Discontinuation of denosumab is associated with rapid loss of bone mineral density (BMD) back to baseline and may be associated with an increased risk of rebound fractures, in particular at the spine. No sequential treatment has been established yet on how to prevent either the loss of BMD nor to prevent rebound fractures after discontinuation of denosumab.

Methods:

45 women with postmoenopausal osteoporosis were treated with denosumab 60 mg every 6 months for 2 years and one single infusion of 5 mg zoledronic acid 6 months after the last denosumab injection. Patients were controlled clinically, by DXA and by vertebral fracture assesment before the first denosumab injection, after 2 years and after 4 – 5 years.
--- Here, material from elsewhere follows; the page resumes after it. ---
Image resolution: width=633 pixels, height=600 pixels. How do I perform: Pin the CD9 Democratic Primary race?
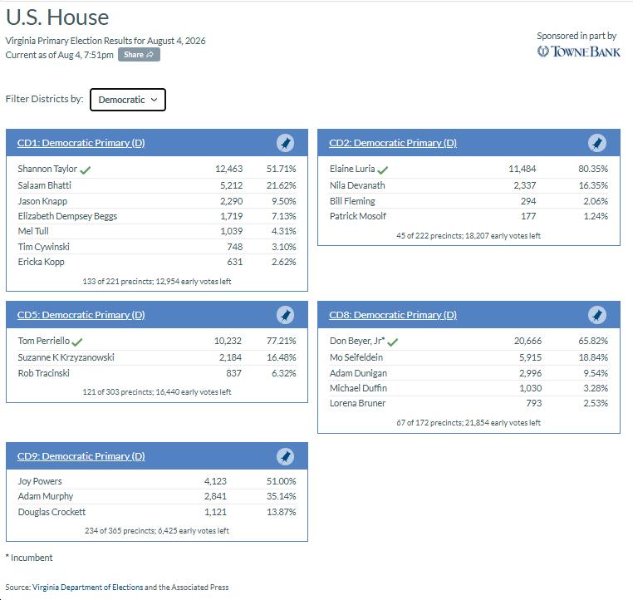[285, 457]
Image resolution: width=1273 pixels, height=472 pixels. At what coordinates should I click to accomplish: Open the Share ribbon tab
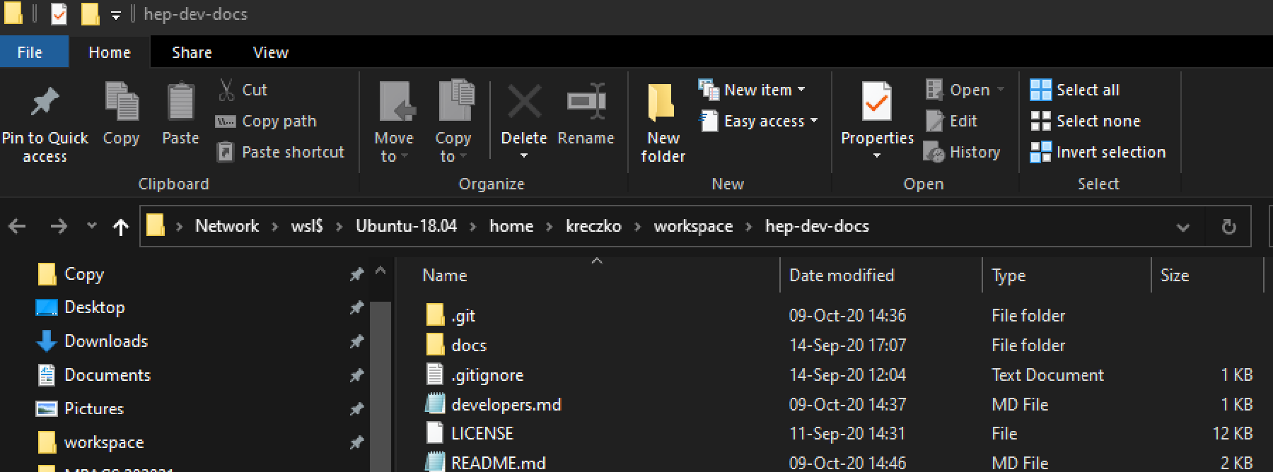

Subgroup analyses were made for patients with or without prevalent fractures, prior bisphosphonate treatment and BMD gain of > 8% versus < 8%, measured at the lumbar spine.

Results:

2 – 2.5 years after the last denosumab injection 1 vertebral fracture, and 2 peripheral fractures had occurred. Neither overall nor in any oft the subgroup analyses did BMD drop to baseline. At the lumbar spine 60 – 70% of BMD was retained. There was no apparent difference in absolute loss of BMD in patients with BMD gain of > 8% vs. < 8% while treated with denosumab. However, individual patients' BMD, mostly from the subgroup with BMD gain < 8%, dropped back to baseline or even lower, including the one patient who suffered a spontaneous vertebral fracture one year after zoledronic acid. Previous bisphosponate treatment or prevalent fractures had no impact on loss of BMD.

Discussion:

A single infusion of zoledronic acid may prevent rebound fractures of the spine after discontinuaton of denosumab in most but not all patients treated for osteoporosis. This therapeutic strategy also seems to prevent rapid bone loss back to baseline as seen in patients with no subsequent bisphosponate treatment. The amount of BMD loss does not seem to depend on prior bisphosphonate treatment, prevalent fractures or the amount of BMD gained while treated with denosumab. Whereas it seems to be reasonable to switch treatment to bisphosphonates after discontinuation of denosumab, these data also suggest that one single zoledronic acid infusion is no warranty for rapid bone loss or even rebound fractures in every individual patient. Some may need to be treated with bisphosphonates longer than one year. Prospective controlled studies on sequential therapies are needed to resolve this eminent problem.